* _TEXT SECTION_:
_ _ _

Re: Masks and overflow of signed immediates in BPF instructions

Yonghong Song <yonghong.song@xxxxxxxxx> · Thu, 17 Aug 2023 10:14:43 -0700

On 8/17/23 9:23 AM, Yonghong Song wrote:


On 8/17/23 1:01 AM, Jose E. Marchesi wrote:

[...]
In llvm, for inline asm, 0xfffffffe, 4294967294 and -2 have the same
4-byte bit-wise encoding, so they will be all encoded the same
0xfffffffe in the actual insn.

_ _ _

* _LISTED RECORDS_:
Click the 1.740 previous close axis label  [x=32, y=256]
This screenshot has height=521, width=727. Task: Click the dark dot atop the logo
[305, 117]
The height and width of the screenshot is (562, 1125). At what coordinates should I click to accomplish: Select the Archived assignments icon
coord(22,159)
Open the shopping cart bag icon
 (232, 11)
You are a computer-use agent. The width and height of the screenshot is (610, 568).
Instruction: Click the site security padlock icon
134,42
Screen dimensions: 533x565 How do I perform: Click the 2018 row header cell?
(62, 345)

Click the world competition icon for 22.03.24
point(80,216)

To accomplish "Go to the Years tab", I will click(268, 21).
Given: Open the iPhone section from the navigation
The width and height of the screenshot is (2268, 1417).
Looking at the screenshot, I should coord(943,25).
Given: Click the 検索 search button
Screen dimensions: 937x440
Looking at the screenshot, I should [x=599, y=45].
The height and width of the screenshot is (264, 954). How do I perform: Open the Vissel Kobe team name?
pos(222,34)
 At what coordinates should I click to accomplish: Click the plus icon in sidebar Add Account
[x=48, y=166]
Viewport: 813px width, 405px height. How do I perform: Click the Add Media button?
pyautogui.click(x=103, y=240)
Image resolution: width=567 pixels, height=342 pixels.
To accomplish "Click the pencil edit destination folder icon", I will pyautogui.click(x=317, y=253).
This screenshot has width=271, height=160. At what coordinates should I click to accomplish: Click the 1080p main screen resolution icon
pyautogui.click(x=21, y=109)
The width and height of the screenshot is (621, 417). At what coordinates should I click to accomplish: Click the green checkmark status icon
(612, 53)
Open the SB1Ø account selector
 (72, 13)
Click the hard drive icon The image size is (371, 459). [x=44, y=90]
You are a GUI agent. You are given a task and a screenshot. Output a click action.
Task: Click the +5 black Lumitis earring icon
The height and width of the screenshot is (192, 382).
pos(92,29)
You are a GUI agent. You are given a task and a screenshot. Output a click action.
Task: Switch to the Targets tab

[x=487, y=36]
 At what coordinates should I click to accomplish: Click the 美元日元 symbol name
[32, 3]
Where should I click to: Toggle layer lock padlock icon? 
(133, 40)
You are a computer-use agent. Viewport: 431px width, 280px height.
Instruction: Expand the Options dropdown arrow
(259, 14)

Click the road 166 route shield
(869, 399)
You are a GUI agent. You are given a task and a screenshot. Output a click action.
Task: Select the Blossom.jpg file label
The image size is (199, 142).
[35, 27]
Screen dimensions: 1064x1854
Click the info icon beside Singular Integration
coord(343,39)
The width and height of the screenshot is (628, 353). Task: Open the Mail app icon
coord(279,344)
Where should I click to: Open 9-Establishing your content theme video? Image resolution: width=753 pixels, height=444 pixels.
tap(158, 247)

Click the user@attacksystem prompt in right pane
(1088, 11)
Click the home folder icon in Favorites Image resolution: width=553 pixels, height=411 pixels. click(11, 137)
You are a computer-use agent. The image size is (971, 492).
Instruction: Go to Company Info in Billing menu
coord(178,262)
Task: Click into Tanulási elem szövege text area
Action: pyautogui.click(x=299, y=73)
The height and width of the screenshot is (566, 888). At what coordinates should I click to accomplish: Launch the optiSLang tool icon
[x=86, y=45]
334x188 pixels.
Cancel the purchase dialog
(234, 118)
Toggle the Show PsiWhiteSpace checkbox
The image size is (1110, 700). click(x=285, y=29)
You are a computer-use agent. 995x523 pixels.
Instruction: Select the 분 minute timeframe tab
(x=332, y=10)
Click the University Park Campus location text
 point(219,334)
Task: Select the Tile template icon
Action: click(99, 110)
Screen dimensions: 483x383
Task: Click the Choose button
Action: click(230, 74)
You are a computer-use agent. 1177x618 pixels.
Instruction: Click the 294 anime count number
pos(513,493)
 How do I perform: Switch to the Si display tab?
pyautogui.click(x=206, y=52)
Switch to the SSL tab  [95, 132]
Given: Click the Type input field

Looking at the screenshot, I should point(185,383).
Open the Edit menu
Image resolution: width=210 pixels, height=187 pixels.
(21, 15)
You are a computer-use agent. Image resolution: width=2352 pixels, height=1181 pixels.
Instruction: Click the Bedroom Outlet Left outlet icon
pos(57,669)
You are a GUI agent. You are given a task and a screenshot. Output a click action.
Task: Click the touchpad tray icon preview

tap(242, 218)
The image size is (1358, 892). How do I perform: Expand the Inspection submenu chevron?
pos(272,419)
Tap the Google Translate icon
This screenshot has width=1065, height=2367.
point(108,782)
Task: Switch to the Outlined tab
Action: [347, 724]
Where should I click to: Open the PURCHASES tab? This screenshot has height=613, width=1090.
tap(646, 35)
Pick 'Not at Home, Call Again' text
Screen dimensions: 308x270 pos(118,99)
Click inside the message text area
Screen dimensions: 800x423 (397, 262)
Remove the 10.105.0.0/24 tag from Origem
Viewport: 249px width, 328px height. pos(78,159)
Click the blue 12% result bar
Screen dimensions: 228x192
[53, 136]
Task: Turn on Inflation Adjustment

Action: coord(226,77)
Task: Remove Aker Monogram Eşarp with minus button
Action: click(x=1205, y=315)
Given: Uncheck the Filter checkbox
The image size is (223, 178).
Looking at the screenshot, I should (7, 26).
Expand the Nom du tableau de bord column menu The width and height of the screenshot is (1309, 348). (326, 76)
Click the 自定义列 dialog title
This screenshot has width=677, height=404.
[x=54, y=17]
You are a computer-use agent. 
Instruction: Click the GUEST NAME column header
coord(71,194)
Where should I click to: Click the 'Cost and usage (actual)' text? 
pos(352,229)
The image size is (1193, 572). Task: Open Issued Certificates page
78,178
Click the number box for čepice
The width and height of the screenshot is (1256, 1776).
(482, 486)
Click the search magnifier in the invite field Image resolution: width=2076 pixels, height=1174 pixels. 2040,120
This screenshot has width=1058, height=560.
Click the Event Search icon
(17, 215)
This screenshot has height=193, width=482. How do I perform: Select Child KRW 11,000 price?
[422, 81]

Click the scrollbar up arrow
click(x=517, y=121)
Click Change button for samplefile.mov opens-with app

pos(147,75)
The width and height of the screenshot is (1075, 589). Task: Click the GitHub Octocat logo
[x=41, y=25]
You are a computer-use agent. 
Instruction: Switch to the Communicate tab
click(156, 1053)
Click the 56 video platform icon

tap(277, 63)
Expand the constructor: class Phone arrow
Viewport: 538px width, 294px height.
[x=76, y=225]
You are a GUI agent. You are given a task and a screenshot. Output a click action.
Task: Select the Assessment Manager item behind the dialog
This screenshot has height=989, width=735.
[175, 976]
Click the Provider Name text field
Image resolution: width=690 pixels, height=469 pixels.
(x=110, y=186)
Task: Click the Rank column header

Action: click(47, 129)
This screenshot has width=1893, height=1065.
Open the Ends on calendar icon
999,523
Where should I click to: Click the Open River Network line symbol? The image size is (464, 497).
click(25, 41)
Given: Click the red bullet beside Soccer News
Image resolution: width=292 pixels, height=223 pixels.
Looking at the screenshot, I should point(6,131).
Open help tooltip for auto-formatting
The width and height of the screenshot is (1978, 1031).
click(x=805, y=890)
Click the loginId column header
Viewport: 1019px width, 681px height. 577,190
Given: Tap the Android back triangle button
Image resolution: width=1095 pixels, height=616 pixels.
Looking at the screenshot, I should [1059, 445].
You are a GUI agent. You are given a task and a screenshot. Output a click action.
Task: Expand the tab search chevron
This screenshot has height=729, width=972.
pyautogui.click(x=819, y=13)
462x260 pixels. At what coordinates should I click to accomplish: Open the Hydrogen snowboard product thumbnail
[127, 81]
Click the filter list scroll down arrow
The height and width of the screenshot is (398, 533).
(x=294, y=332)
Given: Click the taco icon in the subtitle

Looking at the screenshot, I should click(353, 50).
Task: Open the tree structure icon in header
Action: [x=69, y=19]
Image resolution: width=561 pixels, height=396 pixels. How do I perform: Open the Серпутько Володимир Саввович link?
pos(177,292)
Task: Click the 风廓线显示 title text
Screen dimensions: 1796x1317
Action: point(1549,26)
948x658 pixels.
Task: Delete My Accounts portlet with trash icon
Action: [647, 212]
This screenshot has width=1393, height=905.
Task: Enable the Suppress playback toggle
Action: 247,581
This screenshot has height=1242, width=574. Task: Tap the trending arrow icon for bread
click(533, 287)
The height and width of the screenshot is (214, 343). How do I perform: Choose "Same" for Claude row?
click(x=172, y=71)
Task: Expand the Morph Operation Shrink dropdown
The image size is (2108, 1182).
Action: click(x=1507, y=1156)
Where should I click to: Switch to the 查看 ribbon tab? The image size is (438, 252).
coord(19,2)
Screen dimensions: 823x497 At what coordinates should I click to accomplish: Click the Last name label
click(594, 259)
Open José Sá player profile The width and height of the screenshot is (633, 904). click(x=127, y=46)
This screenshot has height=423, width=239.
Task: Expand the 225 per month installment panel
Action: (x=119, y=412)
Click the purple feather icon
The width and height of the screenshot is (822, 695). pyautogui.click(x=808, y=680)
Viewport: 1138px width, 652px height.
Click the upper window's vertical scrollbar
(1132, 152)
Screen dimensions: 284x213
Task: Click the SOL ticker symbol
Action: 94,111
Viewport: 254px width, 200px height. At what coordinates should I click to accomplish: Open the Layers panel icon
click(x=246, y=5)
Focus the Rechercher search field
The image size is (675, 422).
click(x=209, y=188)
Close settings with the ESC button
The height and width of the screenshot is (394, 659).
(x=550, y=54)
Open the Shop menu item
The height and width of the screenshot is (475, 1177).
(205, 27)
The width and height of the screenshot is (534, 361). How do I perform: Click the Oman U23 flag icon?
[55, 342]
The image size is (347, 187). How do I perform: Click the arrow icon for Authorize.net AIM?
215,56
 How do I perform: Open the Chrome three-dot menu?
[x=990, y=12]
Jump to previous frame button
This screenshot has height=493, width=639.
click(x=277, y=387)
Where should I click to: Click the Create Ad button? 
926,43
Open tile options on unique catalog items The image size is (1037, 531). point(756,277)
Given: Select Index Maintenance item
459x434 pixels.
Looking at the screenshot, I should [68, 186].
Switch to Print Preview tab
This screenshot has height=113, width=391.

_ _ _

* _EXERCISE OBJECTIVE_: Transcribe the stretch of the BPF immediates reply from "Yonghong Song <yonghong.song@xxxxxxxxx>" through "the actual insn.".

* _RESPONSE TO THIS TASK_:
Yonghong Song <yonghong.song@xxxxxxxxx> · Thu, 17 Aug 2023 10:14:43 -0700

On 8/17/23 9:23 AM, Yonghong Song wrote:


On 8/17/23 1:01 AM, Jose E. Marchesi wrote:

[...]
In llvm, for inline asm, 0xfffffffe, 4294967294 and -2 have the same
4-byte bit-wise encoding, so they will be all encoded the same
0xfffffffe in the actual insn.